Dramatic video recorded from inside a small plane that crashed off the coast of Hawaii was made public for the first time Thursday.
A passenger was recording video of the Dec. 11 crash, which left one person dead. The images show the moment the 2002 Makani Kai Air plane descended into the water and crashed on the surface.
The plane’s engine had failed right after takeoff from the island of Molokai as it headed toward Honolulu, C. Phillip Hollstein Jr. told the Associated Press on Dec. 13.
“We probably weren’t a minute out,” he said. “It wasn’t real loud or anything. Just a muffled bang. Then we were a glider.”
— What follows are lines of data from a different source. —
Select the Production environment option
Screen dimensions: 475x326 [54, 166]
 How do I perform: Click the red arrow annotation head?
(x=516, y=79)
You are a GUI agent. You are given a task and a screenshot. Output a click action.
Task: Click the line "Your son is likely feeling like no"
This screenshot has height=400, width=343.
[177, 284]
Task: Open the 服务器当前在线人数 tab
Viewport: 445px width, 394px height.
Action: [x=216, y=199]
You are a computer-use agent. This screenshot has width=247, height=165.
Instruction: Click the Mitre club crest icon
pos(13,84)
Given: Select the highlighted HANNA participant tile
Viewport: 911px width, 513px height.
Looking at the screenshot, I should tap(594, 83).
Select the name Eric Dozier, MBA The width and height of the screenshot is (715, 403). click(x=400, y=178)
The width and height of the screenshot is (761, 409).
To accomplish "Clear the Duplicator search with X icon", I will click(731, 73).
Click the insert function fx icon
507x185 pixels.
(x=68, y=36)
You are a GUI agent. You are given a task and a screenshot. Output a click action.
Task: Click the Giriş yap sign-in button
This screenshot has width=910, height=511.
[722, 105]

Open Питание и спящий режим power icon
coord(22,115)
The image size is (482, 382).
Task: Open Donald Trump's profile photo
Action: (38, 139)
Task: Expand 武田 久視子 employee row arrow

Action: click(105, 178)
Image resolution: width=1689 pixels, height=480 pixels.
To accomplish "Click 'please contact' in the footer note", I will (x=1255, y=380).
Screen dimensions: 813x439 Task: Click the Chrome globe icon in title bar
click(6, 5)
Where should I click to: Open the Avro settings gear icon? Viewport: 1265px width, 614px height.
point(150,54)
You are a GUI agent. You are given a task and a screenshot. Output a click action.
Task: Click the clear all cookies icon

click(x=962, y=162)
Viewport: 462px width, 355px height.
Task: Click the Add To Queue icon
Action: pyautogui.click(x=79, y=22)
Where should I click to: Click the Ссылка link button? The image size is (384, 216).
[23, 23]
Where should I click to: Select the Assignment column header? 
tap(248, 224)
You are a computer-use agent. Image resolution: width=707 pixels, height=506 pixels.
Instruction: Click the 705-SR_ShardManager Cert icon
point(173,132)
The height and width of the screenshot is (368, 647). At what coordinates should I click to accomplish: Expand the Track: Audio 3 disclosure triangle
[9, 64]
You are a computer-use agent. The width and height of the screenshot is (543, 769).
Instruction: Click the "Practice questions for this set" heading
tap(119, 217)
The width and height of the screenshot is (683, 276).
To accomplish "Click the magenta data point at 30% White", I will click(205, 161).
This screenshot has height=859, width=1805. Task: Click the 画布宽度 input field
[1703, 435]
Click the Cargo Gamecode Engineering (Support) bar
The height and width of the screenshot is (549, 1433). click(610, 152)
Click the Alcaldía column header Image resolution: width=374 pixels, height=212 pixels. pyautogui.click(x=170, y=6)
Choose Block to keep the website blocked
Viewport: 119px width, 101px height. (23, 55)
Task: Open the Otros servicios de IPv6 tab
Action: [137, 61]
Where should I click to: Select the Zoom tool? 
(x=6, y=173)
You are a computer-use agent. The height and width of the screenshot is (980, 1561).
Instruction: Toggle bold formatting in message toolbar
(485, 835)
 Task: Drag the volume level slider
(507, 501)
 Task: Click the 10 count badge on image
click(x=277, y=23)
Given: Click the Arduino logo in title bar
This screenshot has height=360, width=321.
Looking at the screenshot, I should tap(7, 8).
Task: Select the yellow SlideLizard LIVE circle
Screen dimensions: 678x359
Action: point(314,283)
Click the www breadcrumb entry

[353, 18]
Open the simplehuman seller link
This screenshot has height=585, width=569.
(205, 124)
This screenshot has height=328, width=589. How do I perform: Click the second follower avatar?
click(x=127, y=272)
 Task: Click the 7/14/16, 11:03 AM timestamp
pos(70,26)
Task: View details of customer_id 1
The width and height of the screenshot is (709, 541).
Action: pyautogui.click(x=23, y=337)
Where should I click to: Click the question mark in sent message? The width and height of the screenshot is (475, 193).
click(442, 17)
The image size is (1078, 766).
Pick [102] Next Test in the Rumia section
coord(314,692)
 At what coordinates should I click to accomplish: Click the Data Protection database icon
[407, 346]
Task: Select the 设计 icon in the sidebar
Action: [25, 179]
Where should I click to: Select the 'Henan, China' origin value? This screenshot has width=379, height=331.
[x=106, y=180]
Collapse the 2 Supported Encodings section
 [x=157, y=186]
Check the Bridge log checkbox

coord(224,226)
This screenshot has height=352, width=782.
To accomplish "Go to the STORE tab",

The pilot, Clyde Kawasaki, who landed the plane right side up, had done all he could to land the plane as smoothly as possible, said Hollstein.
“He set it up for the best crash-landing you could do,” he told the AP. “There wasn’t panic or anything. It was very orderly. It wasn’t like any of the movies or the TV shows.”
In the video, the passengers can be seen making their way out of the plane as water floods the plane. The passengers remain quiet and calm as they exit the plane and hold onto the plane’s wing to stay afloat.
Eight passengers were rescued and survived. Hawaiian health official Loretta Fuddy, 65, managed to escape the plane but died while swimming to shore.
Fuddy, 65, was famous for making President Barack Obama’s birth certificate public, when his U.S. birth was questioned.
Keith Yamamoto, Fuddy’s deputy director, held hands with her and he tried to help her relax.
“He recounted how he said he helped Loretta into her life jacket and he held her hand some time,” Rev. Patrick Killilea, who consoled Yamamoto after the crash, said. “They were all floating together and she let go and there was no response from her.”
Coast Guard rescuers who arrived after making the half-hour flight from Oahu to the crash scene said that the plane was not visible when they got there, only the nine passengers floating around water covered with random debris.
The owner of the Makani Kai Air said the plane had no previous problems.